From Gaza to Ukraine, from spiraling climate emergencies to widening inequality and rampant militarisation, the UN now confronts the very crises it was meant to prevent. As current UN chief António Guterres has warned, the multilateral system is “gridlocked in dysfunction.” Its credibility has weakened, its moral authority diluted, and even its relevance is increasingly questioned.

At this moment of global uncertainty, the book Peacemaker: U Thant and the Forgotten Quest for a Just World arrives as both a history lesson and a wake-up call. It revisits a time when the UN still commanded respect and moral confidence, through the life of one of its most principled leaders—U Thant, the first Asian Secretary-General.

Drawing on newly released archives and personal records, the book retells how a quiet Burmese educator turned global statesman led the UN through some of the Cold War’s most dangerous moments. From mediating the Cuban Missile Crisis to navigating conflicts in Congo, Vietnam, Biafra and Bangladesh, his leadership showed what principled multilateralism once looked like.

Between 1961 and 1971, U Thant demonstrated how moral clarity could coexist with diplomatic finesse. He challenged apartheid, questioned the Vietnam War, and strengthened the UN’s development framework through institutions that reshaped global cooperation. Long before sustainability became fashionable, he recognised that peace, development, and environmental security were inseparable.

Yet even during his tenure, signs of systemic decay emerged. Power politics began to dominate the Security Council. Chronic underfunding weakened UN agencies. By the time of the Bangladesh crisis, U Thant was already expressing anguish over the organisation’s fading ability to act decisively—an echo of today’s paralysis over Gaza.

The core problem today lies in what may be called a Trinity of Multilateral Responsibility:

  1. The Secretariat
  2. Member States
  3. We the People

When these three pillars function in harmony, the UN works as it was intended. When one fails, the entire system falters.

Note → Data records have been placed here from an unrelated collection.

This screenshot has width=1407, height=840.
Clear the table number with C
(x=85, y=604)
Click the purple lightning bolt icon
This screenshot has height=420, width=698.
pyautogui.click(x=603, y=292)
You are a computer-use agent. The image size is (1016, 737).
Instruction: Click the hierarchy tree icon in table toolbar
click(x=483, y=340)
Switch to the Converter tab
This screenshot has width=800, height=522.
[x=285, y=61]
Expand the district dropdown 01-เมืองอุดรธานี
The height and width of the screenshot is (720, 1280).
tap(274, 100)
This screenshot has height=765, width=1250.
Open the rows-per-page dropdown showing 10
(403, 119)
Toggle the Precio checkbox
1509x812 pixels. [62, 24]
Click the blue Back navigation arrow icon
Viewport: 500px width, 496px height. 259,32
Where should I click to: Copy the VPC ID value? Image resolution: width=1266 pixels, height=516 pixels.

The Secretariat once stood for independence, discretion, and moral authority. Today, it often finds itself constrained by political pressure and bureaucratic inertia. Member States—especially the powerful permanent members of the Security Council—were meant to act as custodians of global public goods. Instead, narrow strategic interests, veto politics, selective interventions, and resistance to democratic reform have hollowed out the institution.

The UN Charter famously begins with “We the People,” underscoring that global governance was never meant to be a club for governments alone. Yet civic participation has faded. Civil society, youth movements, academia, and the media—once powerful engines of international accountability—now struggle to mobilise meaningful global solidarity in the age of digital tribalism and profit-driven politics.

For India, U Thant’s legacy carries special significance. His respect for sovereignty, belief in non-alignment, and advocacy for the developing world aligned closely with India’s own diplomatic ethos. His understanding of India’s regional challenges during the 1965 war and the 1971 Bangladesh crisis cemented this bond.

Under Prime Minister Narendra Modi, India’s role as a bridge between the Global North and Global South has gained fresh momentum. Through platforms such as the G20 presidency and the Voice of the Global South, India has renewed calls for inclusive global governance and democratic reform of multilateral institutions—echoing U Thant’s long-standing belief that legitimacy must rest on justice and inclusion.

Ultimately, Peacemaker is not just a biography. It is a diagnosis of the UN’s moral drift and a call to reclaim its founding purpose. The Secretariat must regain independence, Member States must recommit to collective security and development, and citizens across the world must once again believe in shared global responsibility.

As global challenges grow ever more interconnected, the UN’s roots in universalism matter more than ever. The compass that once guided U Thant still offers direction—if the world chooses to follow it.